TASK TO CARRY OUT:
Can you copy the records from the line with "during (1104, 318)" to the line with "center [283, 583].", both of those lines included, reproducing each one character for character?

LISTED RECORDS:
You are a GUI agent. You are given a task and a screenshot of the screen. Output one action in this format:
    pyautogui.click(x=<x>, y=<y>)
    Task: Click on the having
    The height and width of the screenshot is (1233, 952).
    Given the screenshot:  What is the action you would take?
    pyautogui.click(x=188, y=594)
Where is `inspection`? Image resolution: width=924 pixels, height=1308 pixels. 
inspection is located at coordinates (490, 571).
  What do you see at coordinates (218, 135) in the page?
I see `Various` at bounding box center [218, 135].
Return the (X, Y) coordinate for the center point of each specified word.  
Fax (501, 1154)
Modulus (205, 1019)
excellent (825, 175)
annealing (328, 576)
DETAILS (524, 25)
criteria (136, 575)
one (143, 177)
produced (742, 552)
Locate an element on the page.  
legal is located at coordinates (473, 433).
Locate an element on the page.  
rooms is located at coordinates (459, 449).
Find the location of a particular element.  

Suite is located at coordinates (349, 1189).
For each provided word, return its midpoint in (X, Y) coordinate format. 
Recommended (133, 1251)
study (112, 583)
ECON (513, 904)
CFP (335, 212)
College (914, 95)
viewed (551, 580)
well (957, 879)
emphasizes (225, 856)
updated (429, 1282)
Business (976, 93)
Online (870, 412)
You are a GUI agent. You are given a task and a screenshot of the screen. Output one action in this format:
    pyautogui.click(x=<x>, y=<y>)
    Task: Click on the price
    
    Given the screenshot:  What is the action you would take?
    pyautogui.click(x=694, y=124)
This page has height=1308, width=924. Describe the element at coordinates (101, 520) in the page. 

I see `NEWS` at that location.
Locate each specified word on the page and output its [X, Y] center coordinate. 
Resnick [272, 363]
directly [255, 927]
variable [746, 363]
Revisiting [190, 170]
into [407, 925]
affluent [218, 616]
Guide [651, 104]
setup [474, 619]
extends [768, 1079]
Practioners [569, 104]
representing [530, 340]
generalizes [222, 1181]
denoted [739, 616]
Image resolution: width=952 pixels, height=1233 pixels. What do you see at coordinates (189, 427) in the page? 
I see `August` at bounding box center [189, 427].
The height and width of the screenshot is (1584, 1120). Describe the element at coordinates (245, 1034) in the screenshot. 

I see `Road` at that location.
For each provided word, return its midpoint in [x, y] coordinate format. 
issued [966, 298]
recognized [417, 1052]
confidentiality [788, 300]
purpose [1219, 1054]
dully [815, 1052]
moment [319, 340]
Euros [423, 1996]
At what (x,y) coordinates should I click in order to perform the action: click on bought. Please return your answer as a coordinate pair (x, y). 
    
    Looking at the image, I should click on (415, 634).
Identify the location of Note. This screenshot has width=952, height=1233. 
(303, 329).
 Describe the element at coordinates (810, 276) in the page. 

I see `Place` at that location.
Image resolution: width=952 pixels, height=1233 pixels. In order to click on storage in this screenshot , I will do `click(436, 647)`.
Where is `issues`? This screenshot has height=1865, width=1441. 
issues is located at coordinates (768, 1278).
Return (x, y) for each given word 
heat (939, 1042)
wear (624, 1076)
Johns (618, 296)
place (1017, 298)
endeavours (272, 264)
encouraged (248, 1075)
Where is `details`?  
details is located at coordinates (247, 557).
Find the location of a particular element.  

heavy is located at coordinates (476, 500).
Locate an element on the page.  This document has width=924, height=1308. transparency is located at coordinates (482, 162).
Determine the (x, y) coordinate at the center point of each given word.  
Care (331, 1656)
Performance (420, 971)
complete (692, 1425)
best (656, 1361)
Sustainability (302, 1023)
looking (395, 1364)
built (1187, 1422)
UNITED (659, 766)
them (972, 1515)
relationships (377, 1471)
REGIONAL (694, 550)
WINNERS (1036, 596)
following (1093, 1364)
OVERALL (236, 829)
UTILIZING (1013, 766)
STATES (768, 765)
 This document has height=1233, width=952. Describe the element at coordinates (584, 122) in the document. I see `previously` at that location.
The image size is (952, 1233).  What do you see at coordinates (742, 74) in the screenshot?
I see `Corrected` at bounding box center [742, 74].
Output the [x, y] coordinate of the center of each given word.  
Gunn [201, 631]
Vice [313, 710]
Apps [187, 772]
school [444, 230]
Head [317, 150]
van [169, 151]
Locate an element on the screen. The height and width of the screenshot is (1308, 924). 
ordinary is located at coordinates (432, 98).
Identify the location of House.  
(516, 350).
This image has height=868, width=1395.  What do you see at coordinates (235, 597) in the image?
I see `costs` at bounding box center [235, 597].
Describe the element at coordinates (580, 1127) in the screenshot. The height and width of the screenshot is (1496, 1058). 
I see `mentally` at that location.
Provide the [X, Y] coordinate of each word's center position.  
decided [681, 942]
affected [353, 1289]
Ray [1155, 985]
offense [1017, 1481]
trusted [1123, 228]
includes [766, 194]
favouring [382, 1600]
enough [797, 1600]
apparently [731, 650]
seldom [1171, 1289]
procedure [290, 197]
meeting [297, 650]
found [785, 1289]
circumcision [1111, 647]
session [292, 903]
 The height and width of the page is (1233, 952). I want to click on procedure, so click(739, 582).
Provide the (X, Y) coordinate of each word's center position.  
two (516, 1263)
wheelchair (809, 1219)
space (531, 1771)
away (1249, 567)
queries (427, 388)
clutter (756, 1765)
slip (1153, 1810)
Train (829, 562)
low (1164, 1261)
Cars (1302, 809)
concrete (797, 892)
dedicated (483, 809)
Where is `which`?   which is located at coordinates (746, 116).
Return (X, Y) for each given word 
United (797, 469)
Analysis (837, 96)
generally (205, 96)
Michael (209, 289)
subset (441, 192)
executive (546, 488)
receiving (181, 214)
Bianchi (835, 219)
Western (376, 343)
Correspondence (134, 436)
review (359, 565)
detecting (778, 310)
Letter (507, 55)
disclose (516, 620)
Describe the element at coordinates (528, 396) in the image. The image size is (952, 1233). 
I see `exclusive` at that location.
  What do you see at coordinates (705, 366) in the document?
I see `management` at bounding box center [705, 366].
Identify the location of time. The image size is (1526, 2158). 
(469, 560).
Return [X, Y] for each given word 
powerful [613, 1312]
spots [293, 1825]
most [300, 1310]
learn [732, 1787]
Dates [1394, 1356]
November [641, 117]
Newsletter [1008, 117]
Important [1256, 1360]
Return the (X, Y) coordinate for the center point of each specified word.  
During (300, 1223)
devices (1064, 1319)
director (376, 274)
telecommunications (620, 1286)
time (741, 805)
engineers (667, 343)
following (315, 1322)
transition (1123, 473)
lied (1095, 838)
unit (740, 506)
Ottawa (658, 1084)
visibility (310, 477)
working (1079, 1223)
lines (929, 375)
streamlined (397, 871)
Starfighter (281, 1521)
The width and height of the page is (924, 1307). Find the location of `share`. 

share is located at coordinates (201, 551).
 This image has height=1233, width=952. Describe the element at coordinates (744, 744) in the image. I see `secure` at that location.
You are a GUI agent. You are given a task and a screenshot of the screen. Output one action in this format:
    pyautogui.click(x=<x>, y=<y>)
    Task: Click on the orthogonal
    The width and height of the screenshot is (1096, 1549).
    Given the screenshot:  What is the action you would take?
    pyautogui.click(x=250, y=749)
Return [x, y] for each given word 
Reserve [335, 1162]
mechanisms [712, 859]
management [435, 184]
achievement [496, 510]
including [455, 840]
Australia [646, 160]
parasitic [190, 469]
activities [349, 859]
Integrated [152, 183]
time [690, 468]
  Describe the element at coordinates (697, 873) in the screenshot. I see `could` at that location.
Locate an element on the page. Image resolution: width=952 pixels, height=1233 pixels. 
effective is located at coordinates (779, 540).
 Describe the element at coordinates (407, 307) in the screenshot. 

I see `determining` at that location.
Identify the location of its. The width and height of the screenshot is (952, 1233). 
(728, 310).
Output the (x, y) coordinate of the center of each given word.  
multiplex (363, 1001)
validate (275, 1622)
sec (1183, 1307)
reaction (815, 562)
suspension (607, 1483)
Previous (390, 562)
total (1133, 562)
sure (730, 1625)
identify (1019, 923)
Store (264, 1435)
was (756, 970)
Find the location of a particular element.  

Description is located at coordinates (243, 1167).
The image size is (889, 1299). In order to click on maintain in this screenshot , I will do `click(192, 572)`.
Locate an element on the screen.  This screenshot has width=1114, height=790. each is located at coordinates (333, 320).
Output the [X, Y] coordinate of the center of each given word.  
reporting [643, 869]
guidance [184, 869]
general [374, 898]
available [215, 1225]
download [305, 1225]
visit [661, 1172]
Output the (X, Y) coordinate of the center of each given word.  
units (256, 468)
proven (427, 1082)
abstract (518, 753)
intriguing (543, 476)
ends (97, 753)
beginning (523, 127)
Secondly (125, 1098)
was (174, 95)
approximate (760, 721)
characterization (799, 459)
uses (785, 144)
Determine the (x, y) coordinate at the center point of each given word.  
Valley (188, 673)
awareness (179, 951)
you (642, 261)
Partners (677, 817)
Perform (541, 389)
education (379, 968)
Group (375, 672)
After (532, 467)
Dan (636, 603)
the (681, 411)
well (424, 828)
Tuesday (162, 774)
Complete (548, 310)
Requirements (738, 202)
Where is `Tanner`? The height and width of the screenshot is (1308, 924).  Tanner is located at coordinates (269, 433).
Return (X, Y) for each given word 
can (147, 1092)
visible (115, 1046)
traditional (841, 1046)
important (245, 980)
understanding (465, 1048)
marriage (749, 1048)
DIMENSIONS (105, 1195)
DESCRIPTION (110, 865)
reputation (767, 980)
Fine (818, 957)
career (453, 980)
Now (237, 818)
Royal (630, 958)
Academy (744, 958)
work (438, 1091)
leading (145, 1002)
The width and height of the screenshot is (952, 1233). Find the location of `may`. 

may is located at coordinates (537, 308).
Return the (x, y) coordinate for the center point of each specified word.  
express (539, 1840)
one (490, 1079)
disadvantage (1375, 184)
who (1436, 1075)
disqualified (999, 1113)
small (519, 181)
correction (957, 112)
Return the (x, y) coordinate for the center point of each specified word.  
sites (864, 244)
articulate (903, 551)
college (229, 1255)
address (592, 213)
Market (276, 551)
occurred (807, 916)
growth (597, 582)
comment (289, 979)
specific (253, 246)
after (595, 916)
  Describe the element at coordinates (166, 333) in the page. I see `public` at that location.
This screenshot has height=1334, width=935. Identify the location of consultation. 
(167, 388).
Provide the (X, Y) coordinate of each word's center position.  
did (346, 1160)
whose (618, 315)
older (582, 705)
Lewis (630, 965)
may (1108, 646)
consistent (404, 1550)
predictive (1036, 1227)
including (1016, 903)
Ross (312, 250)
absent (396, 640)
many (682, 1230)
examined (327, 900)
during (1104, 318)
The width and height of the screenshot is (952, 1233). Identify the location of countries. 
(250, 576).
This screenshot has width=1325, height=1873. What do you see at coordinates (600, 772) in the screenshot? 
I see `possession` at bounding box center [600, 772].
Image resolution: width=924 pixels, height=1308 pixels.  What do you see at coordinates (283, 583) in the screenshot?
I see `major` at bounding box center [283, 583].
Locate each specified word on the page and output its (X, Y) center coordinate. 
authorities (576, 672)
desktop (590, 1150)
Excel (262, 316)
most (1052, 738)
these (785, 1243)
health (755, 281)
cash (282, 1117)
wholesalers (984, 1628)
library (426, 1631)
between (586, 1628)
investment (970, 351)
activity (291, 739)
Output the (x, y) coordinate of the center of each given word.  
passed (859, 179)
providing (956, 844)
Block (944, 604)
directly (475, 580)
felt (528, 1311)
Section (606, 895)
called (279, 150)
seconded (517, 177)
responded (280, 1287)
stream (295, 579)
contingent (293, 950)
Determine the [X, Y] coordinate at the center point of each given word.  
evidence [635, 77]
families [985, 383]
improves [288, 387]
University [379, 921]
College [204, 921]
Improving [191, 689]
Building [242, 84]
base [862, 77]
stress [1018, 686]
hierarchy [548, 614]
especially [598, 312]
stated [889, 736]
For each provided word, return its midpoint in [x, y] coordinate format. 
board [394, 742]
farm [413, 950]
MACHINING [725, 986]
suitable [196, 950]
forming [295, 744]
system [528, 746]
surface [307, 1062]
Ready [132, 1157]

ANSWER FOR THE TASK:
during (1104, 318)
The width and height of the screenshot is (952, 1233). Identify the location of countries. 
(250, 576).
This screenshot has width=1325, height=1873. What do you see at coordinates (600, 772) in the screenshot? 
I see `possession` at bounding box center [600, 772].
Image resolution: width=924 pixels, height=1308 pixels.  What do you see at coordinates (283, 583) in the screenshot?
I see `major` at bounding box center [283, 583].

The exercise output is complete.